Code repository for the paper "Doubly-Trained Adversarial Data Augmentation for Neural Machine Translation" with instructions to reproduce the results.

Overview

Doubly Trained Neural Machine Translation System for Adversarial Attack and Data Augmentation

Languages Experimented:

  • Data Overview:

    Source Target Training Data Valid1 Valid2 Test data
    ZH EN WMT17 without UN corpus WMT2017 newstest WMT2018 newstest WMT2020 newstest
    DE EN WMT17 WMT2017 newstest WMT2018 newstest WMT2014 newstest
    FR EN WMT14 without UN corpus WMT2015 newsdiscussdev WMT2015 newsdiscusstest WMT2014 newstest
  • Corpus Statistics:

    Lang-pair Data Type #Sentences #tokens (English side)
    zh-en Train 9355978 161393634
    Valid1 2001 47636
    Valid2 3981 98308
    test 2000 65561
    de-en Train 4001246 113777884
    Valid1 2941 74288
    Valid2 2970 78358
    test 3003 78182
    fr-en Train 23899064 73523616
    Valid1 1442 30888
    Valid2 1435 30215
    test 3003 81967

Scripts (as shown in paper's appendix)

**WRITTEN TASK:**
Write out the part of the repository overview starting at "zh-en Train 9355978" and ending at "in paper's appendix)", keeping every word as it appears.

**DATA BLOCK:**
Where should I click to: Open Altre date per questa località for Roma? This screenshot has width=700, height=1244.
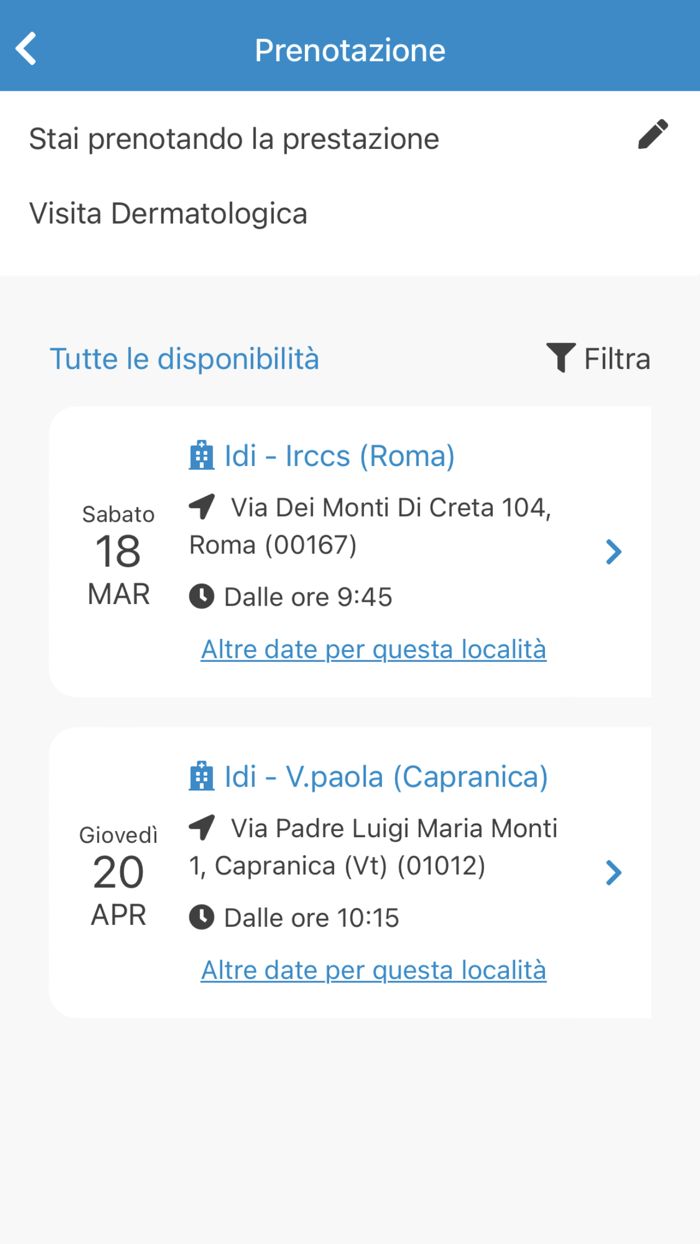point(373,649)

**WRITTEN ANSWER:**
zh-en Train 9355978 161393634
    Valid1 2001 47636
    Valid2 3981 98308
    test 2000 65561
    de-en Train 4001246 113777884
    Valid1 2941 74288
    Valid2 2970 78358
    test 3003 78182
    fr-en Train 23899064 73523616
    Valid1 1442 30888
    Valid2 1435 30215
    test 3003 81967

Scripts (as shown in paper's appendix)